一夜を共にしたかつての片思い相手は、優秀外科医だった。〜憧れの君と私の夢〜
 お手伝いさんにそうお礼を言った後、彼女が夕食を私の元まで届けようかと願い出たのでお言葉に甘える事にしたのだった。

「では、こちらになります」
「ありがとうございます。美味しそうですね」

 夕食は混布締めサバを焼いたものに白いご飯と卵と玉ねぎの入ったお味噌汁だ。どれも出来たてで湯気が立ち込めており見ただけで美味しそうだと分かる代物に見える。

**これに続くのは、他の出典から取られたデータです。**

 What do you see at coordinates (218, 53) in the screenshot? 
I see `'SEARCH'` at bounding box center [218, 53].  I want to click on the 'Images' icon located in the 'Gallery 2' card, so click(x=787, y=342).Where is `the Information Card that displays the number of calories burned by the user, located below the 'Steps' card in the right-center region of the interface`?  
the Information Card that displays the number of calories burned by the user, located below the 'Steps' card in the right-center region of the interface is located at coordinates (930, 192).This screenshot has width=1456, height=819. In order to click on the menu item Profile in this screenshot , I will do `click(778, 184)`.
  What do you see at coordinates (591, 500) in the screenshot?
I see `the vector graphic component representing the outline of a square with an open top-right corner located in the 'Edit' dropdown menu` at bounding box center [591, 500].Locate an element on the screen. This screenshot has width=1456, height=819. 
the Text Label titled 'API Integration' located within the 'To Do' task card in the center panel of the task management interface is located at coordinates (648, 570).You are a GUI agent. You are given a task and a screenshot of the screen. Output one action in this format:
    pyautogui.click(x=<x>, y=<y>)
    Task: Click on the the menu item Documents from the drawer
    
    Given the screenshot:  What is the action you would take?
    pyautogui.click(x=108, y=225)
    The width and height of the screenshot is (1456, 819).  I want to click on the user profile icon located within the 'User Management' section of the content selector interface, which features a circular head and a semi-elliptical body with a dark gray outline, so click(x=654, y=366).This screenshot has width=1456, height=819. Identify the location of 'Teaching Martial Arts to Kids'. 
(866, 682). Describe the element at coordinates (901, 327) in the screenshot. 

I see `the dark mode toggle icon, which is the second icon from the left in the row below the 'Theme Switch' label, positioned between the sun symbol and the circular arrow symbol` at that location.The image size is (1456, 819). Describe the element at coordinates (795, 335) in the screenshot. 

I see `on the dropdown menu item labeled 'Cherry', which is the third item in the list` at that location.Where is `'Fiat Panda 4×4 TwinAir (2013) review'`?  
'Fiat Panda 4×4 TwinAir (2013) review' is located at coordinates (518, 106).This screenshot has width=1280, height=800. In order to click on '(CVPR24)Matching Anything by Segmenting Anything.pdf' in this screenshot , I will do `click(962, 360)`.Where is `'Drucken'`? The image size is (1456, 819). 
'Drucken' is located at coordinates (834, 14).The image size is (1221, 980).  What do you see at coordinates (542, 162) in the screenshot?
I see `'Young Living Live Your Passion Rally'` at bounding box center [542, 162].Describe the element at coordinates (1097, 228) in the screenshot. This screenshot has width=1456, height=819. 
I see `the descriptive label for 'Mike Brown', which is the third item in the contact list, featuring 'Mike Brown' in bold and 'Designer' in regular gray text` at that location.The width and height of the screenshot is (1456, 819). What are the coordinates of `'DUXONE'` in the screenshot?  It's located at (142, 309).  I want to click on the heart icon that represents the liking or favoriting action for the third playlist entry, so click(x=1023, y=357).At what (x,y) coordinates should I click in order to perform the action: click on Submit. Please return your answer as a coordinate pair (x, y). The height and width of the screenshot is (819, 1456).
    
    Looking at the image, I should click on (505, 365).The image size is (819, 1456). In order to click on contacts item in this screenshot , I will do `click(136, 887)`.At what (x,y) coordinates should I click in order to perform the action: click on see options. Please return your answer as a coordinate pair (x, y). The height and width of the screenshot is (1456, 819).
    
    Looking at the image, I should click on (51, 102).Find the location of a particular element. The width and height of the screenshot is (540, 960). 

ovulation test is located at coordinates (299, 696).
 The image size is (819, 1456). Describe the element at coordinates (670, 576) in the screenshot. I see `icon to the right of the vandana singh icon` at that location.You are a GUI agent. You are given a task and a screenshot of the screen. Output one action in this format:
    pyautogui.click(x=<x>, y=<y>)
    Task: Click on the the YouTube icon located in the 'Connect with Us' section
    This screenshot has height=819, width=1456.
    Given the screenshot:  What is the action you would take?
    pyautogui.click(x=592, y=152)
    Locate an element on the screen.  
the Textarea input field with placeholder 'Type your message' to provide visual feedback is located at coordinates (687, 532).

「骨抜きのサバ買ったので大丈夫かとは思いますけど、骨には気を付けてくださいね」
「骨抜きのサバってあるんですか?」
「ベリが丘のスーパーには骨抜き処理された魚沢山ありますよ。お値段は張りますがやっぱり骨が無い方が食べやすいでしょうし」
(やっぱ値段は張るのか。でも、骨が無い方が圧倒的に食べやすい)
「そうなんですね。今度寄った時に見てみます」
「では、ごゆっくりどうぞ。まことちゃんは私が見ておきますのでお気になさらず」
「お願いします」

 お手伝いさんにベッドでぐっすり寝ているまことの世話を託し、私はさっと夕食を頂くのだった。籍を入れてこの家で暮らすようになってからはよく買い出しに行っていた業務用スーパーに行く事は無くなった。かわりにお手伝いさんがベリが丘のスーパーに買い出しに行ってくれている。